Most of these lines are documentation for me but as you can see this card does not follow a strict +/- 10 to move the sclk around. Also be aware that sclk will drop as total wattage increases so what power you test at will change the results and this is also how NVid keeps you under the max PL setting. I had attempted to do my testing to see sclk results at sub 200w.
As an example: A sclk table offset of 114 or 107 or 105 will get a 2085 sclk @ ~160w but sclk will drop to 2070 at about 183w with the 105 offset whereas the 107 offset will carry that to >200w and a 114 offset will carry it to ~300w . For me, on this card the 105 offset was more stable across BRP7 / GPUGRID / Prime WUs (as I recall it was GPUGRID that caused me to reduce sclk not BRP7)
mclk seems to stay at what it's initially set to.
#!/bin/bash
#
# set_nvidia_config, plagiarized from Gord xxxxx ~5/20/2023
#
thisHost=`hostname`
echo "setting nvidia config for $thisHost..."

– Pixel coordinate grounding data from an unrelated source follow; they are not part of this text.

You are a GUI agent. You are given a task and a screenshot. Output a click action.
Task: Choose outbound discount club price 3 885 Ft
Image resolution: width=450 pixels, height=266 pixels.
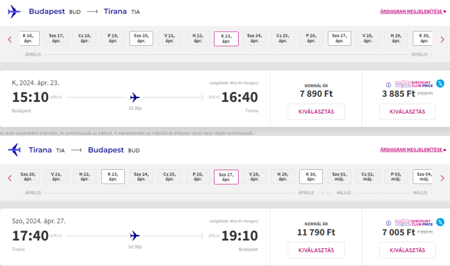point(407,112)
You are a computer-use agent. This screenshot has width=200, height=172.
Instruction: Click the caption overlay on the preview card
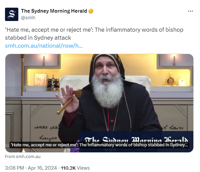tap(99, 145)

/usr/bin/nvidia-settings -a GPUPowerMizerMode=1
#-------------------------------------------------------------------------------------------#
# card on top w/ monitor GPU:0(Device0), Gigabyte RTX 3080 10GB,
# out of box: 1950 / 9251(18502), PL370 (GDDR6X eff mclk = mclk x2 x4 x2)
/usr/bin/nvidia-smi -i 0 -pm 1
/usr/bin/nvidia-smi -i 0 -pl 350
#sclk 2085 - 10/14/23
#sclk 2070 - 2/7/24, back to 2085 2/11/24
#
/usr/bin/nvidia-settings -a "[gpu:0]/GPUGraphicsClockOffset[4]=90" #- 2085
# /usr/bin/nvidia-settings -a "[gpu:0]/GPUGraphicsClockOffset[4]=89" #- 2070
# /usr/bin/nvidia-settings -a "[gpu:0]/GPUGraphicsClockOffset[4]=85" #- 2055
#mclk 9285 - 10/14/23
#mclk 9283(18566) - 2/11/24
#
# /usr/bin/nvidia-settings -a "[gpu:0]/GPUMemoryTransferRateOffset[4]=70" #- 9285
/usr/bin/nvidia-settings -a "[gpu:0]/GPUMemoryTransferRateOffset[4]=66" #- 9283
# /usr/bin/nvidia-settings -a "[gpu:0]/GPUMemoryTransferRateOffset[4]=62" #- 9281
# /usr/bin/nvidia-settings -a "[gpu:0]/GPUMemoryTransferRateOffset[4]=58" #- 9279
PS: This box only runs BOINC GPU tasks & does Monero XMR on the CPU.
PPS: If anybody has this "Gigabyte RTX3080 Gaming OC" bought new in a Linux box maybe you can tell me if either of these have the "stock" offset tables?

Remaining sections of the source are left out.